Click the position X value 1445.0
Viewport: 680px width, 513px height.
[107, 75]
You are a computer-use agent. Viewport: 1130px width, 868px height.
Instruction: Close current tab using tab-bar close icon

[TASK TO CARRY OUT]: Word for word, repeat the lines from the one holding "You are a computer-use" through the last line of the entries, both included.

[COMPLETED EXERCISE]:
You are a computer-use agent. Viewport: 1130px width, 868px height.
Instruction: Close current tab using tab-bar close icon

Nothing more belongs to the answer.